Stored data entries
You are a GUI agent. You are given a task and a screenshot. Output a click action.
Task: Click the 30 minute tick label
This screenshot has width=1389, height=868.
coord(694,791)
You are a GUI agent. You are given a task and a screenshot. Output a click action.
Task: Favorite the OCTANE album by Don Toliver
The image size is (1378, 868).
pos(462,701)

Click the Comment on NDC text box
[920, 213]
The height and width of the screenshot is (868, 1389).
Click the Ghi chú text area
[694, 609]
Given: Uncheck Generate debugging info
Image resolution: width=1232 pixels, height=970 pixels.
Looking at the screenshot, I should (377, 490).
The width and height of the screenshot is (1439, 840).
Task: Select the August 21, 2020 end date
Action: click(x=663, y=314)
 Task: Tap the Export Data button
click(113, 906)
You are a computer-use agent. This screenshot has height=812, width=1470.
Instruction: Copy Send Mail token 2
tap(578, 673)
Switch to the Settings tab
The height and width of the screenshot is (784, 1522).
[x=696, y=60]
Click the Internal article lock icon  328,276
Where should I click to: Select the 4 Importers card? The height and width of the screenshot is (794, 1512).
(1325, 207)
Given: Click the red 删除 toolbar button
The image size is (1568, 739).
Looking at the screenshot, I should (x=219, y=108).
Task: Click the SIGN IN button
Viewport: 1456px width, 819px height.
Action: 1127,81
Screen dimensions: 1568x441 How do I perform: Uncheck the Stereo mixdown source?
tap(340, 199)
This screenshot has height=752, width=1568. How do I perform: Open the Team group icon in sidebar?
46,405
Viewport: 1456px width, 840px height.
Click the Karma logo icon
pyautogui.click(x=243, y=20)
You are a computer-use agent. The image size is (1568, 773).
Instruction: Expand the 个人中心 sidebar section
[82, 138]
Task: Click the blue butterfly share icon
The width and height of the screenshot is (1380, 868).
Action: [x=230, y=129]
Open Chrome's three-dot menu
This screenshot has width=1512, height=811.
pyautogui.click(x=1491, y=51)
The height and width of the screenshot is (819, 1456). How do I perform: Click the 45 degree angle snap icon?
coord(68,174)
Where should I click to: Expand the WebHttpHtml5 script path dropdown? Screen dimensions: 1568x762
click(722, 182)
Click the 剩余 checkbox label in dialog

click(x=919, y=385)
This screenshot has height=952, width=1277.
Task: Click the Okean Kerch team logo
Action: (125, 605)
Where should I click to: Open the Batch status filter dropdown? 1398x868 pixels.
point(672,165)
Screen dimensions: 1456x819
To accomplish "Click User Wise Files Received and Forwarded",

Problem statement: Reproduce exactly the entries above, limited to the lines from the one with "This screenshot has width=1389, height=868." through the one with "Given: Uncheck Generate debugging info", both included.

Expected output:
This screenshot has width=1389, height=868.
coord(694,791)
You are a GUI agent. You are given a task and a screenshot. Output a click action.
Task: Favorite the OCTANE album by Don Toliver
The image size is (1378, 868).
pos(462,701)

Click the Comment on NDC text box
[920, 213]
The height and width of the screenshot is (868, 1389).
Click the Ghi chú text area
[694, 609]
Given: Uncheck Generate debugging info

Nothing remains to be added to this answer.